С сентября муж начал работать в школе. В кабинете заведующего гороно встретились директор 2-й рязанской школы и Александр. Напористость мужа, приводившего неопровержимые доводы, почему он должен быть устроен в первую очередь, произвела на директора впечатление и он стал расспрашивать Солженицына. Выяснилось, что воевали они где-то совсем рядом. Это было важнее университетского диплома с отличием, отличной характеристики и права реабилитированных на внеочередное устройство.
Постепенно мы оба овладевали пишущей машинкой. Я изучила распределение клавиатуры по пальцам по учебнику, запомнила расположение букв и начала набирать скорость. Александр Исаевич печатал всего двумя пальцами (указательным правой руки и средним левой), но надо отдать ему должное: по скорости он меня превзошёл!
Первой работой, отпечатанной на машинке Александром, была статья о будущих искусственных спутниках Земли, заказанная ему для «Блокнота агитатора», издававшегося обкомом КПСС. Статье этой не суждено было увидеть свет. 4 октября запустили наш первый спутник! Зато в одном из октябрьских номеров «Приокской правды» писалось о лекторах, выступавших в связи с этим событием. Среди других была названа и фамилия «преподавателя физики 2-й средней школы тов. Солженицкого».
Тихо прошла годовщина нашего воссоединения. Отпраздновали мы её вдвоём (мама была в отъезде) с рюмкой некрепкого вина, тотчас же после праздничного обеда вернувшись к своим обычным занятиям. Об этом я записала в своём дневнике, добавив:
«Даже страшно иногда за наше счастье, настолько оно полное!»

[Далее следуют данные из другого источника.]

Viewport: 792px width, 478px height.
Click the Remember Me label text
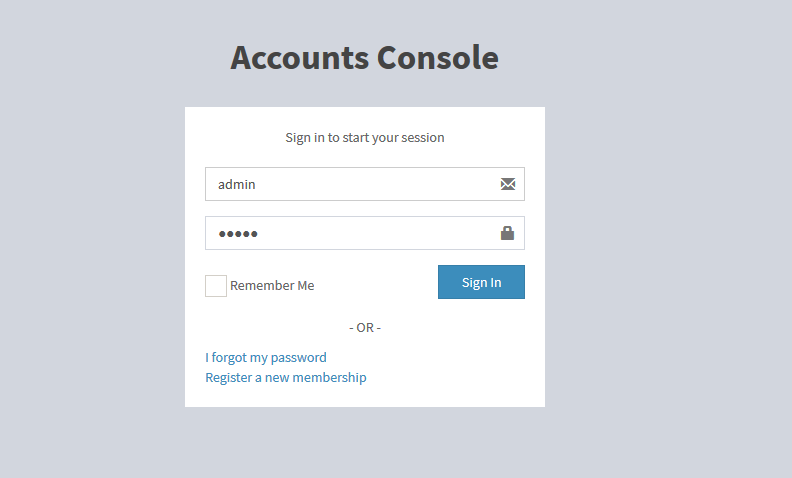(272, 286)
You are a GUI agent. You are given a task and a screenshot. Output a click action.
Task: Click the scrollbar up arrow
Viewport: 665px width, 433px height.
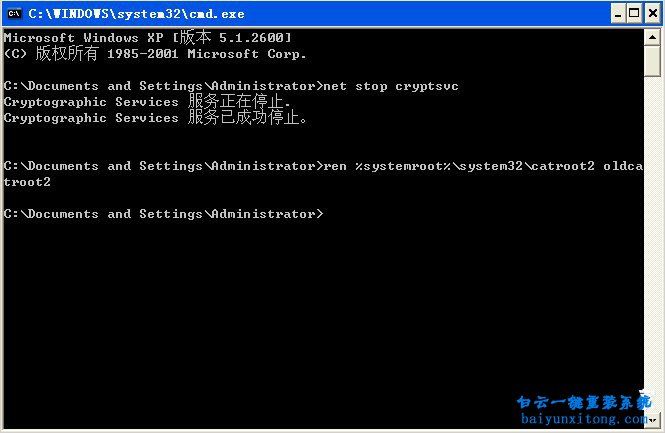652,36
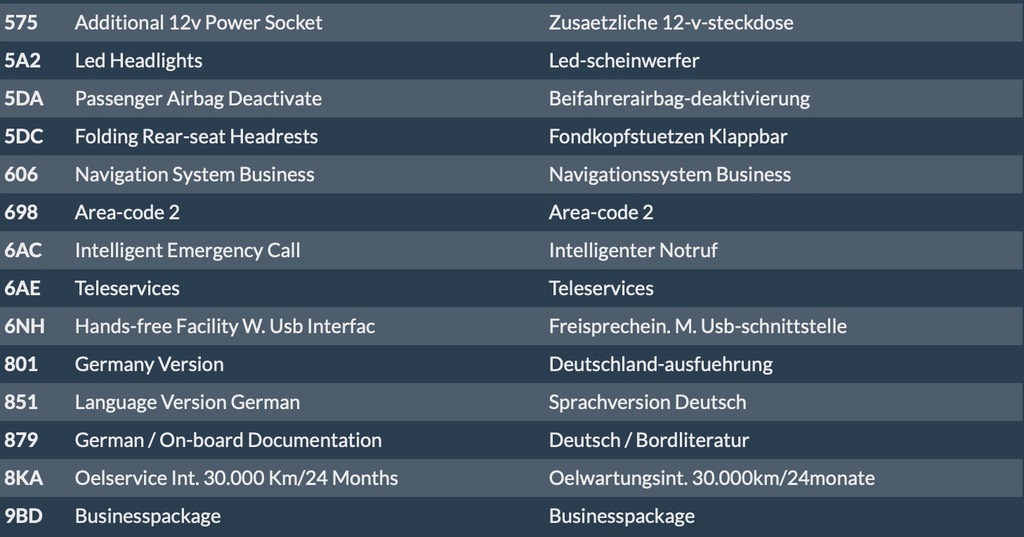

В самом деле… Хоть и позже, чем мы когда-то ожидали, хоть и сложнее, драматичнее, а всё же, казалось, исполнилось всё, о чём мечталось когда-то.
И ещё один необходимый элемент семейного счастья был у нас. Когда мама переехала ко мне в Рязань, Александр писал, что, по его представлению, дома не может быть без ангела — хранителя очага, женщины, которая нигде не работает, всегда дома, всё знает, всё видит и как-то спаивает в себе и через себя жителей дома и вещи, наполняющие его, в единое неповторимое и милое сердцу целое.
«Надеюсь ещё много-много лет видеть Вас такой, — заключал он, — живя с Вами под одной крышей».
И у мужа ощущение счастья:
«Мы с Натуськой живём совершенно неразливно», — пишет он Зубовым и добавляет, что особенно много значим друг для друга потому, что нет у нас детей и с нашей смертью окончимся и мы. Но он совершенно не жалеет, что нет детей.
Посещение кино, концертов, театров у нас строго лимитировалось: в кино мы разрешали себе бывать два раза в месяц, в театре или концерте — раз в два месяца. Всё это регистрировалось. Если в какой-нибудь месяц мы превышали норму, то постились следующие месяцы.
Я была податлива (вероятно, сверх меры!), послушно шла на все ограничения: ведь я любила своего мужа, верила в него, как в значительную, необыкновенную личность, хотела, чтобы всё было так, как он считал нужным. Вполне сознательно и совершенно добровольно шла на растворение в его личности. — Я же совершенно искренне обещала ему быть «душечкой»!
Так, незаметно, мало-помалу, обеднялась моя жизнь. Обеднялась в том, что было доступно всем. Однако в первые годы я этого вовсе не ощущала. Внешних развлечений у нас мало, но зато такая радость быть дома!
А через 2-3 года мне станет в значительной степени безразличным, идти в кино или не идти; покупать или не покупать книги; выиграть или не выиграть по 3% займу (всё равно выигрыш ничем не будет отмечен: муж не любил ни получать, ни делать подарков).